*** INPUT FOR THIS TASK Section Begins ***

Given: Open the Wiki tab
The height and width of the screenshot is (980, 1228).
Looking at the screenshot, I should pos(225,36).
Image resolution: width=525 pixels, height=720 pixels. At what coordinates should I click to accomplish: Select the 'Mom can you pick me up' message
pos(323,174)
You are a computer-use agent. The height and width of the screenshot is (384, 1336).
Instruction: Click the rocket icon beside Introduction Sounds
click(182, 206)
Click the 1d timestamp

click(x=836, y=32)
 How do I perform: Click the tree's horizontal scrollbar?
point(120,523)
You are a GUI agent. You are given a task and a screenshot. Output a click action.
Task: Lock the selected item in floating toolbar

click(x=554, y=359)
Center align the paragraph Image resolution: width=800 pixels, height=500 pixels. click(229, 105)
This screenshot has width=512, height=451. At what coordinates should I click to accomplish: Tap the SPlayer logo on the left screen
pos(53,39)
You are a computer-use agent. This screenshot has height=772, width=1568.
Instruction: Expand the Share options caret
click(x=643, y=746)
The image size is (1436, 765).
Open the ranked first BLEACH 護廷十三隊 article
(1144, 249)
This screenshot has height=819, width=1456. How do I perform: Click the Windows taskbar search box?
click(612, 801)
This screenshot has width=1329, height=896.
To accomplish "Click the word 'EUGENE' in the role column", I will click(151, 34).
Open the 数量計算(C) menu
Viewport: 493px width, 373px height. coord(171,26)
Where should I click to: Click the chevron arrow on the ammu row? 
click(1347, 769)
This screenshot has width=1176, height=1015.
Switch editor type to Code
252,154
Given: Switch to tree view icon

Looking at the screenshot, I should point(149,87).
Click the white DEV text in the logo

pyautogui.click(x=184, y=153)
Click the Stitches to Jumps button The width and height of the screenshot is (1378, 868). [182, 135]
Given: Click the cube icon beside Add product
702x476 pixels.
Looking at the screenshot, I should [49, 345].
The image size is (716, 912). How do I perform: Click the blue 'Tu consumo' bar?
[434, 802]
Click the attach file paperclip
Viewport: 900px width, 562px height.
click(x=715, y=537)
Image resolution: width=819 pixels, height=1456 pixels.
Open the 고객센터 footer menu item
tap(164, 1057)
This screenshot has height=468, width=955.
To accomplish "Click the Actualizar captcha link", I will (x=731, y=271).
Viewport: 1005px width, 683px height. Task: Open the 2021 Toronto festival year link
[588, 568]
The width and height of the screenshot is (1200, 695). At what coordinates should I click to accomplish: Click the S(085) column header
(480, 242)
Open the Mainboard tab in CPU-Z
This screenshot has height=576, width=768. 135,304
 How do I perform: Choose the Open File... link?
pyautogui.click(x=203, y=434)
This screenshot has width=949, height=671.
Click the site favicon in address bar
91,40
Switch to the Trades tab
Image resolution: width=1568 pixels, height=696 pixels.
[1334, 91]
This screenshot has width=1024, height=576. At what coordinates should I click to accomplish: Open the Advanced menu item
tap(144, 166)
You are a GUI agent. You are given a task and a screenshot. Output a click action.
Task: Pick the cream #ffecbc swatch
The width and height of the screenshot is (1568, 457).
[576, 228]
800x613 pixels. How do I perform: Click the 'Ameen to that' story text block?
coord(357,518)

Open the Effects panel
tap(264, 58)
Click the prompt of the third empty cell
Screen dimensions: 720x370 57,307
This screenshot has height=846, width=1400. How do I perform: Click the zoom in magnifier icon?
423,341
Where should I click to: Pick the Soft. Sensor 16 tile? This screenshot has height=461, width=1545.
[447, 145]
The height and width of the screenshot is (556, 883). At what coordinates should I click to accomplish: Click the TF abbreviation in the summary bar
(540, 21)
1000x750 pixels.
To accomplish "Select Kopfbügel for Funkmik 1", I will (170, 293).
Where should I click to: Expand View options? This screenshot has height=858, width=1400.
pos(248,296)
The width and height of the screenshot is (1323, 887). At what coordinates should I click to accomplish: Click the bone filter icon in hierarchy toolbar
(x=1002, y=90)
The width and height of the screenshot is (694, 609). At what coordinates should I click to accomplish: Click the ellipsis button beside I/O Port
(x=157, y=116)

*** INPUT FOR THIS TASK Section Ends ***

» DIRECTIONS FOR THIS TASK
Copy out the lines of the data where the word "agent" can be found.

» REPLY TO THE TASK
You are a computer-use agent. The height and width of the screenshot is (384, 1336).
You are a GUI agent. You are given a task and a screenshot. Output a click action.
You are a computer-use agent. This screenshot has height=772, width=1568.
You are a GUI agent. You are given a task and a screenshot. Output a click action.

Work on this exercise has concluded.